If it was the Lord’s will that they move up country, to please make it possible. The next morning when Dad walked into his office, Dr. Deuman said, “Charles, how would you like to sell your practice?” Dad knew his payer was answered. So the funds were available to move. He found an office at the crossroads of Chico, Third and Main Street. They did enjoy associations with parents and family.
Some time before medical school, my father, and his brother, Lloyd and Jim Webster build a house for their parents at 180 East Eighth Avenue. This became the family home where relatives gathered and children were sent in the summer time to be “taught” to work. Grandmother believed children should work, as “idle hands were the devils work shop.” So many cousins spent their summers with the “little general.”
My brother Fred and I were sent to Lodi Academy in 1935, Fred left unceremoniously. My folks took care of the grandparents until Grandfather died in 1934 and Grandmother in 1936.
My father had a problem with the only hospital in town, where no one but Dr. Enloe was allowed surgical privileges. So Dad turned his parents’ home into a small hospital. World War II started and it was very difficult to get nurses and the rest of the help a hospital needed. So Dr. Enloe was having a hard time staffing his hospital also. Therefore, he guaranteed surgical privileges in exchange for Dad to close down his smaller hospital. The folks turned it into offices for Doctors, with a lab and several suites.

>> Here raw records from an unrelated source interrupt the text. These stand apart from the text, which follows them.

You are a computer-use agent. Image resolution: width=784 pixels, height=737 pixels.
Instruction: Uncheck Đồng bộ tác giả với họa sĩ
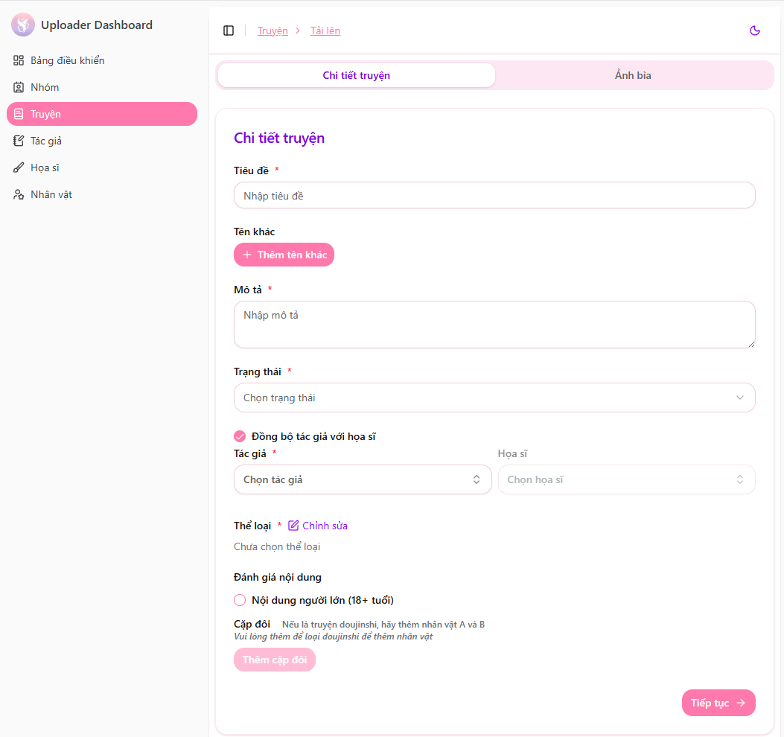pos(240,436)
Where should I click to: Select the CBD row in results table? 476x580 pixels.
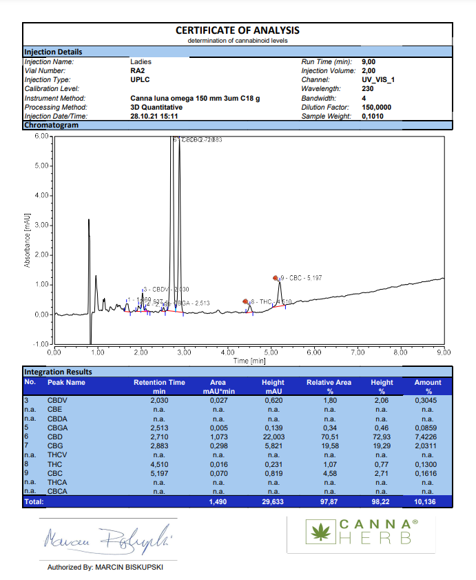tap(238, 437)
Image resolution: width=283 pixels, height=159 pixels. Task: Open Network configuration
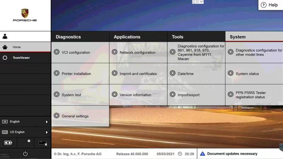coord(138,52)
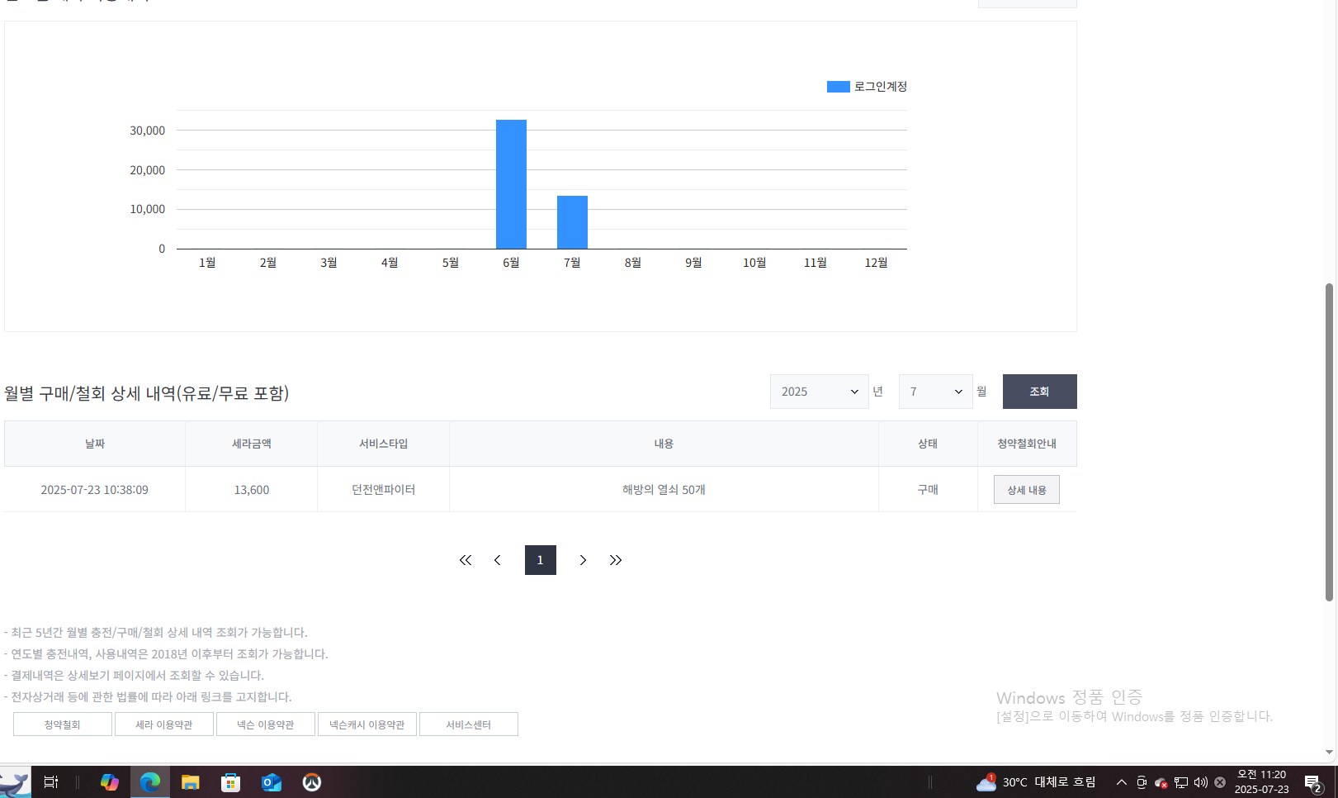
Task: Go to the next page arrow
Action: [x=583, y=560]
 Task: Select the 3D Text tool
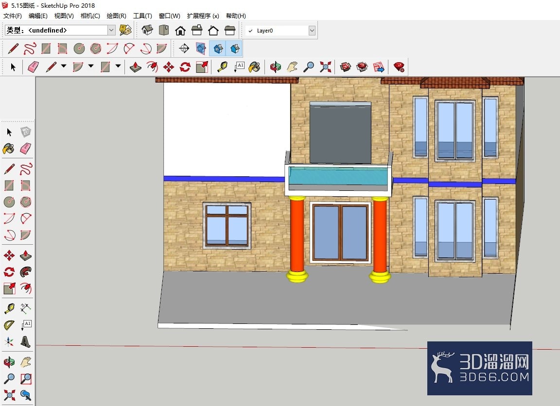[x=25, y=342]
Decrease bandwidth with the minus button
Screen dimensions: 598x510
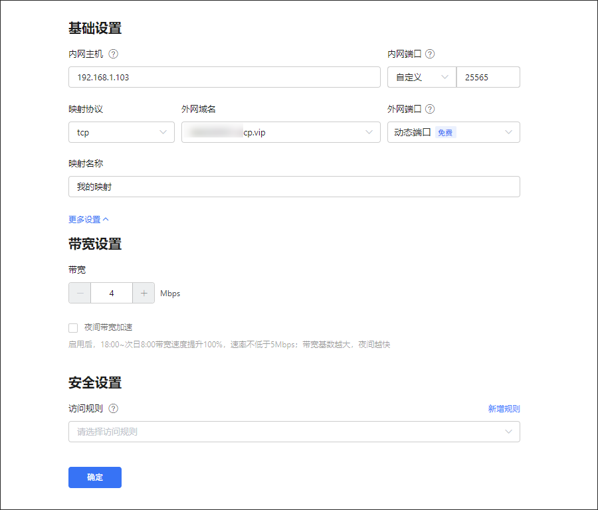click(80, 293)
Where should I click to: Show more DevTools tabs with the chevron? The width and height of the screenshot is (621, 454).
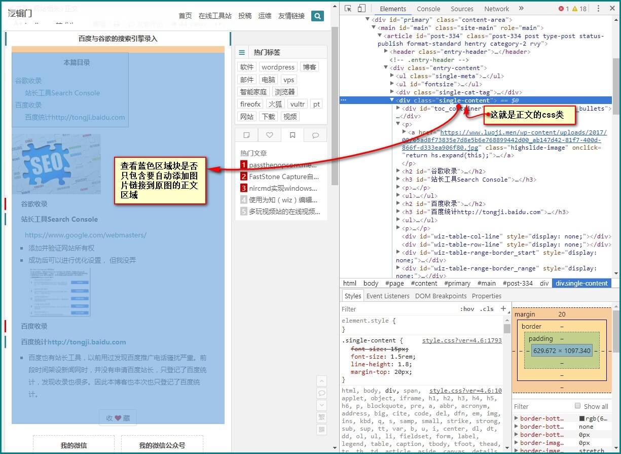pos(521,9)
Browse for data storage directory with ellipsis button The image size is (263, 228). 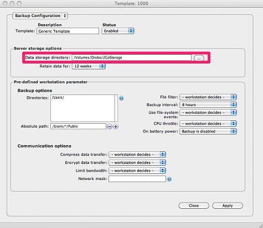199,58
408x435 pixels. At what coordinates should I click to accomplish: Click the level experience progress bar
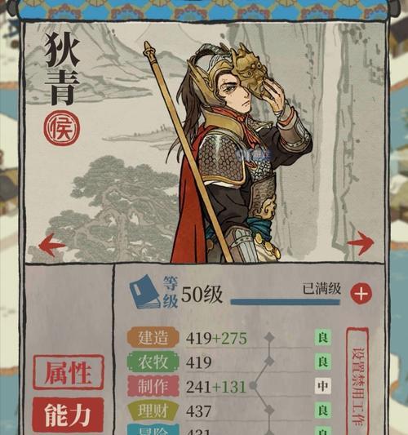tap(286, 302)
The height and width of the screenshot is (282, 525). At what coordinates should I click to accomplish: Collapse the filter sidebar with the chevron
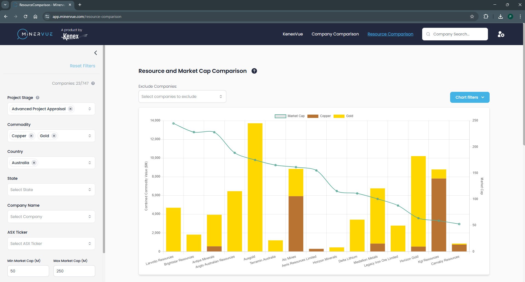[x=95, y=53]
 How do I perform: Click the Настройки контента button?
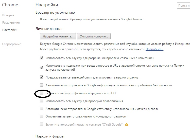point(58,36)
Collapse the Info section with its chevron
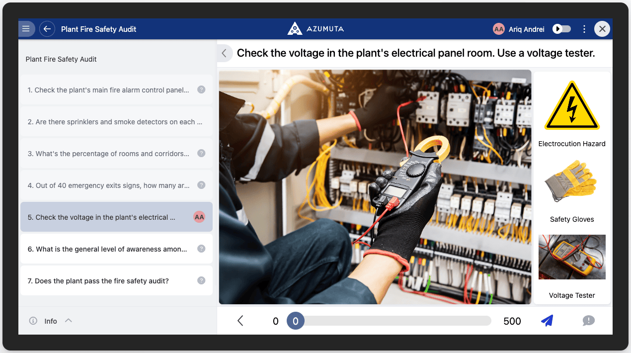The height and width of the screenshot is (353, 631). [x=69, y=320]
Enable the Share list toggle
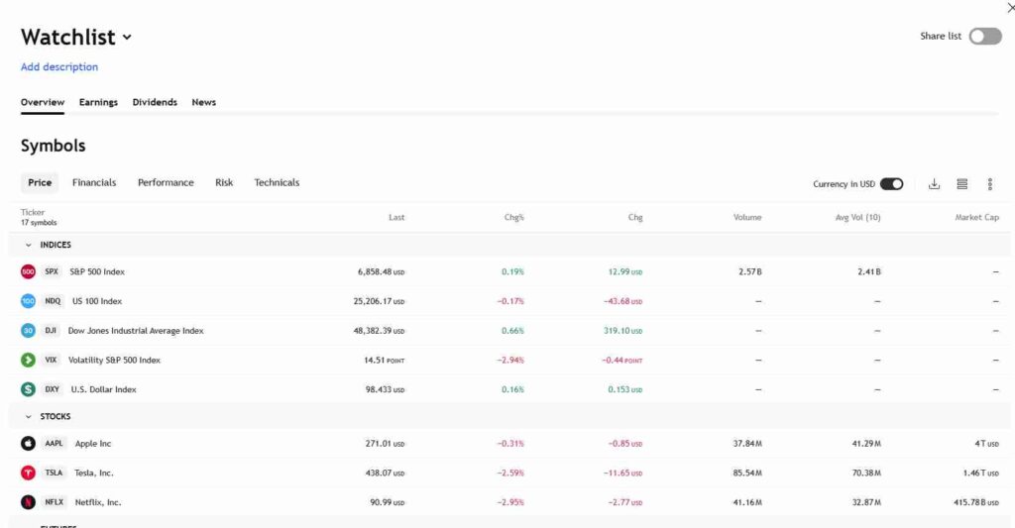This screenshot has width=1015, height=528. tap(984, 37)
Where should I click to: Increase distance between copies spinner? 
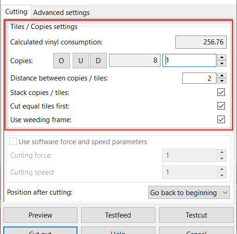point(222,75)
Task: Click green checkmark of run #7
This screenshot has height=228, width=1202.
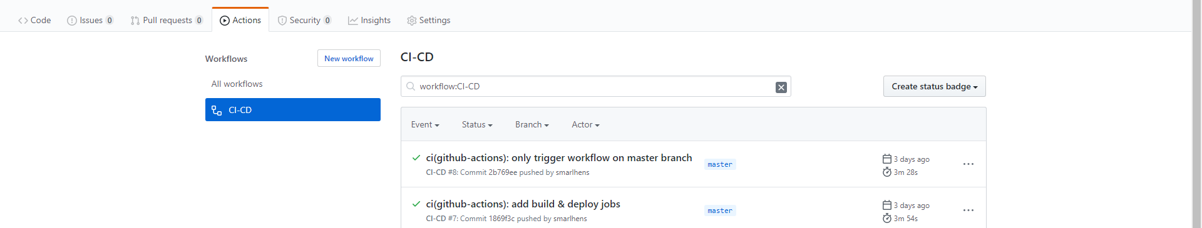Action: pos(416,204)

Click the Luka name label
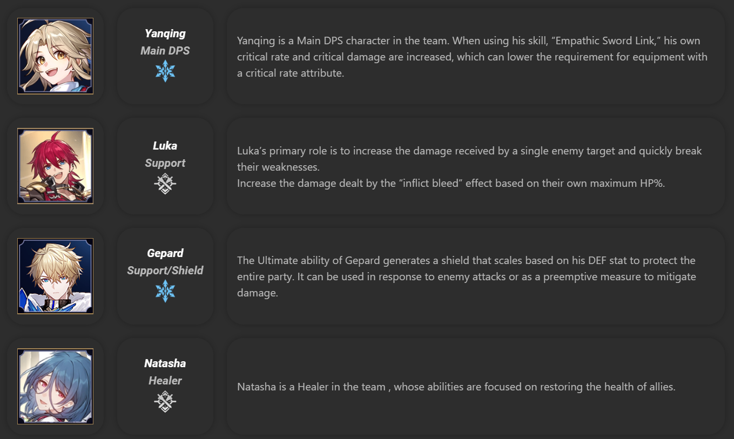tap(165, 146)
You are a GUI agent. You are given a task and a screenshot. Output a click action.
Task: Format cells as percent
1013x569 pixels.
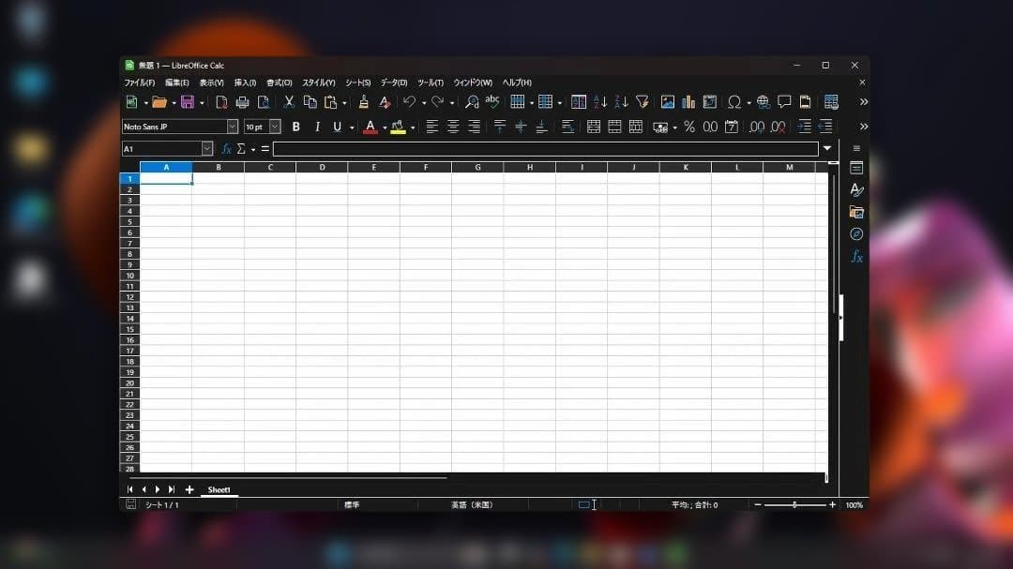click(689, 127)
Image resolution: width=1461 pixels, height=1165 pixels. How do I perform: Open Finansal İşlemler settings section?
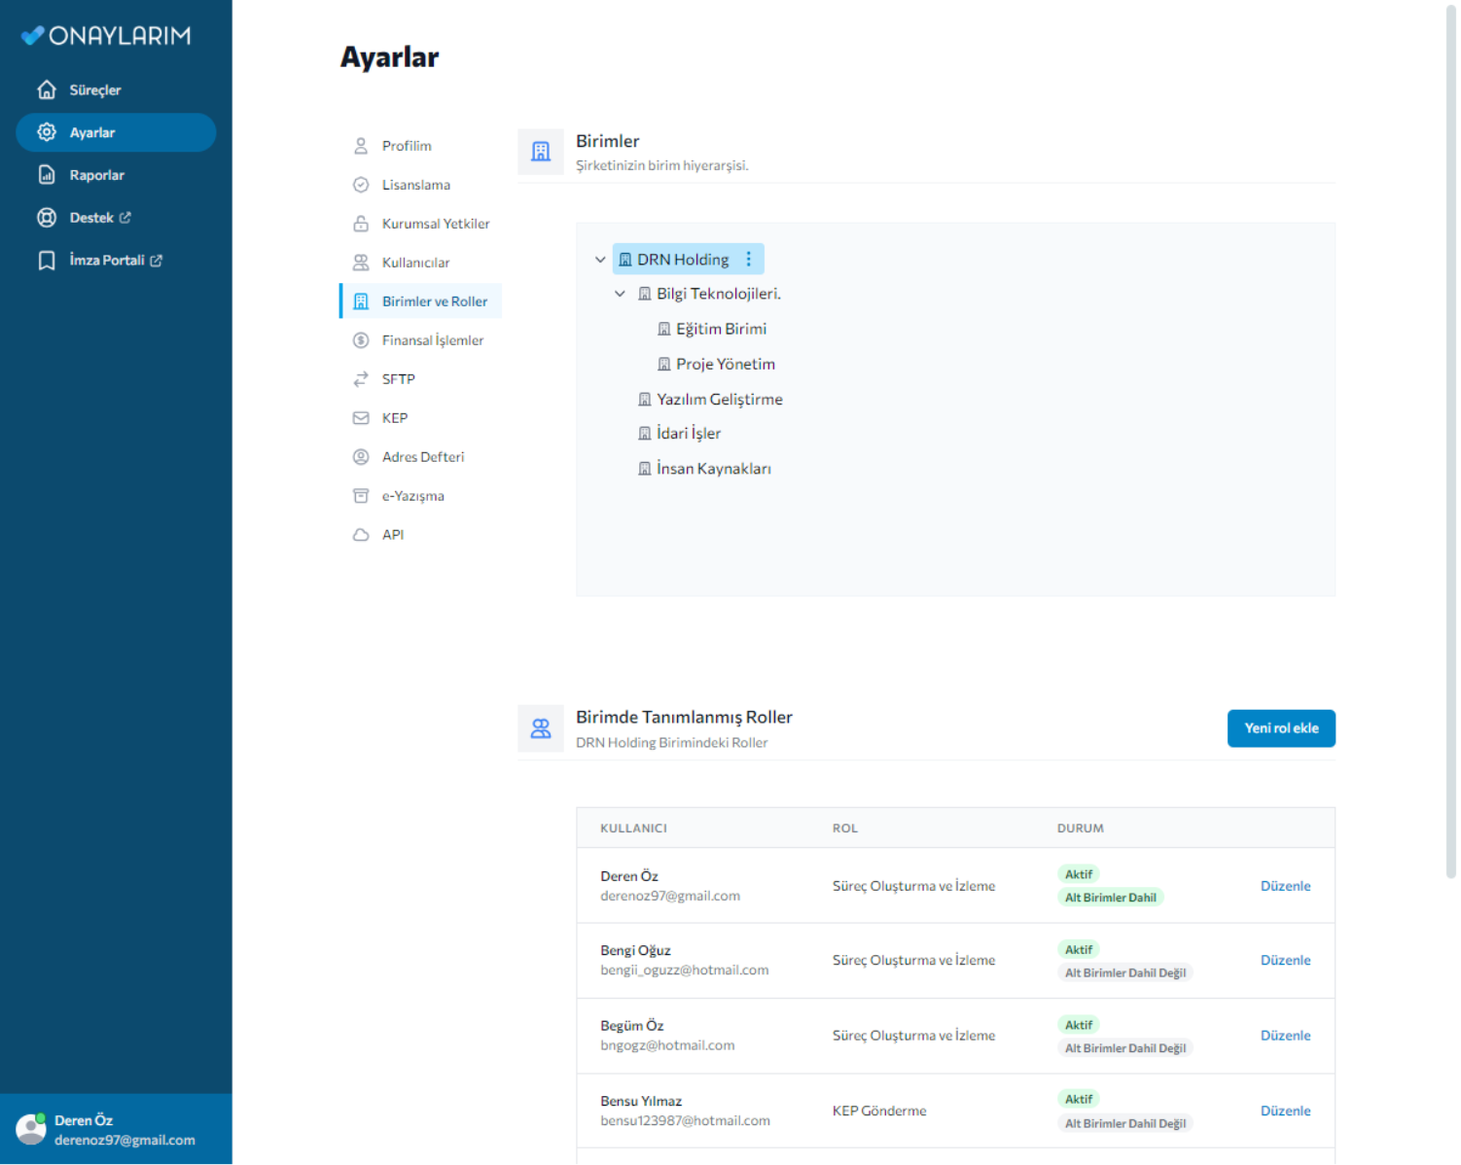(x=432, y=340)
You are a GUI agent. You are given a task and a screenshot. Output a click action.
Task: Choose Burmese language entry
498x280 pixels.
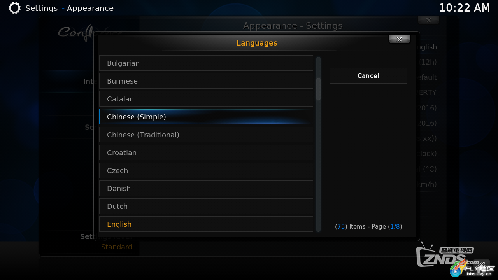[206, 81]
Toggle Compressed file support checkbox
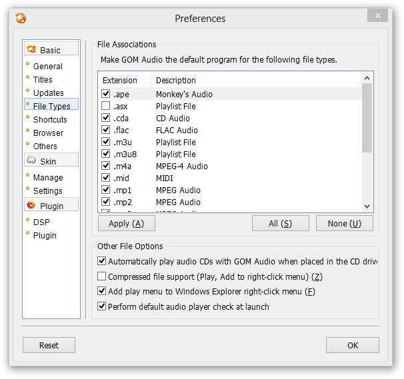Viewport: 404px width, 379px height. click(x=102, y=276)
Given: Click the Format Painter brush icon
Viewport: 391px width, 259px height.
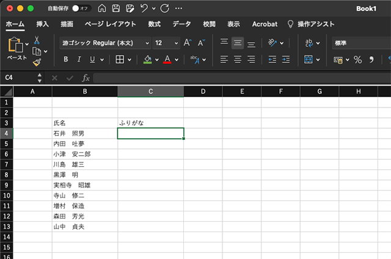Looking at the screenshot, I should 37,62.
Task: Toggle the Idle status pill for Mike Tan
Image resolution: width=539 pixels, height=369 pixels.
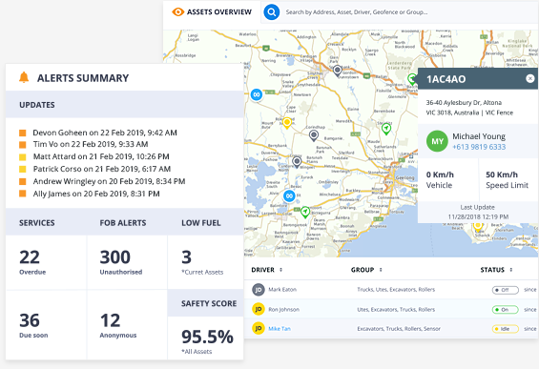Action: click(505, 329)
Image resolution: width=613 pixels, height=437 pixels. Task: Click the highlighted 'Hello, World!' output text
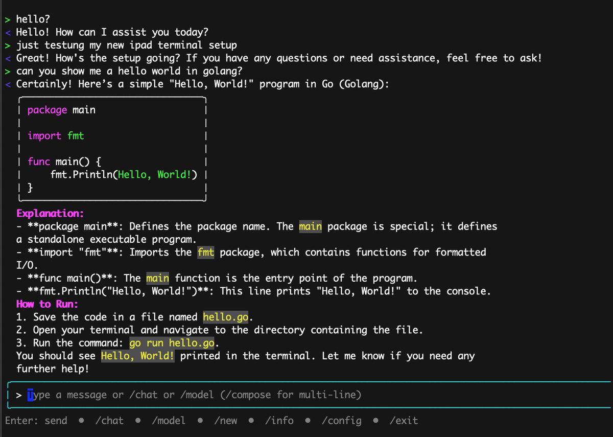tap(137, 356)
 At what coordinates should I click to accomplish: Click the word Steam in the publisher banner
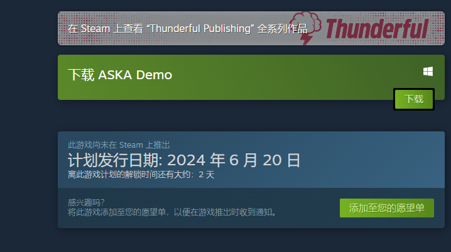(x=95, y=28)
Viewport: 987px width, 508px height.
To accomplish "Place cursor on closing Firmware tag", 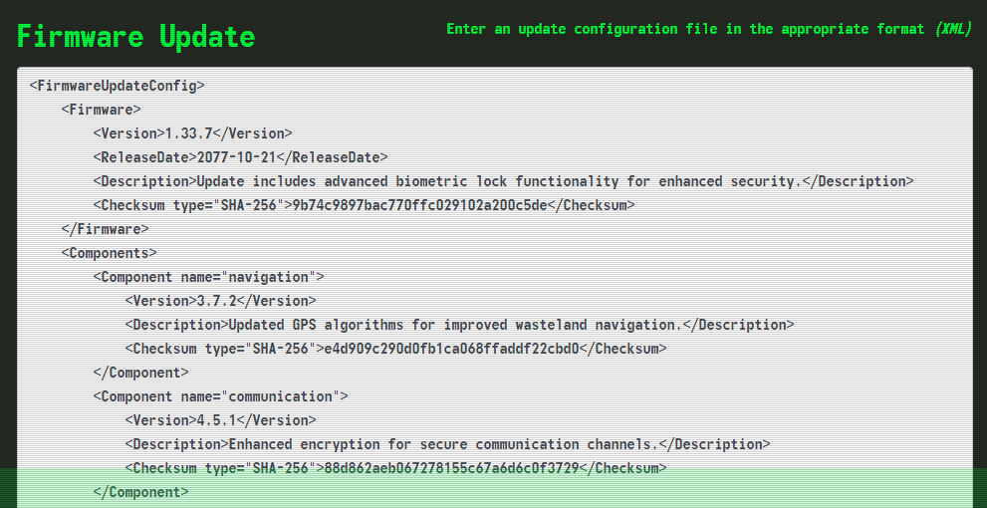I will click(x=106, y=229).
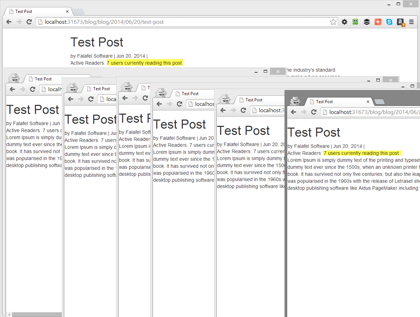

Because of his studies on nutrition and his belief that patients would regain and maintain better health on organically-grown foods, he decided a hospital was a necessity. He searched for a good site and finally found 39 acres in Paradise, California. This was about 25 miles from Chico on the beautiful Feather River Canyon. He inspired many others with his enthusiasm. He had plans drawn up. Architects worked. Many work bees were held at the location, materials were donated, ground was cleared, soil was analyzed and correct amount of minerals in which to plant the fruit trees, vines, and all growing things, in order to feed the patients proper nutrition. The great day of opening arrived. Beds were in place, flowers arranged, nurses were on duty, the surgery suite in readiness, and the patients came. It was a small beginning, but it had grown into a hundred and fifty bed hospital, the only one in Paradise. This is truly a memorial to one man’s vision and concern for his fellow man.
By 1953, my father was having heart problems. I had finished medicine and knew I must return to Chico. We moved our family up in September, 1953.
During their life in Chico, my mother was the President of the California Medical Society Auxiliary from 1940 to 1942.Also the President of the W.C.T.U.The Northern California Dorcas Society was presided over by her for several years.I didn’t get to practice long with my father.He first gave up his surgery and then cut back on the hours he would see patients.By the winter of 1957, he had lost weight and was so cold.He and mother decided to take their travel trailer and go to Palm Springs.He was in congestive failure and Mother knew she should get him to a hospital.She took him to Loma Linda.On March 10, 1958, he died of congestive heart failure.The funeral was in Chico at the Seventh-day Adventist Church at 7thand Normal.The Church as packed as family, relatives, patients and friends came to give their last salute to the learned physician.He was buried in Paradise, California, a fitting place to await the call of our Redeemer.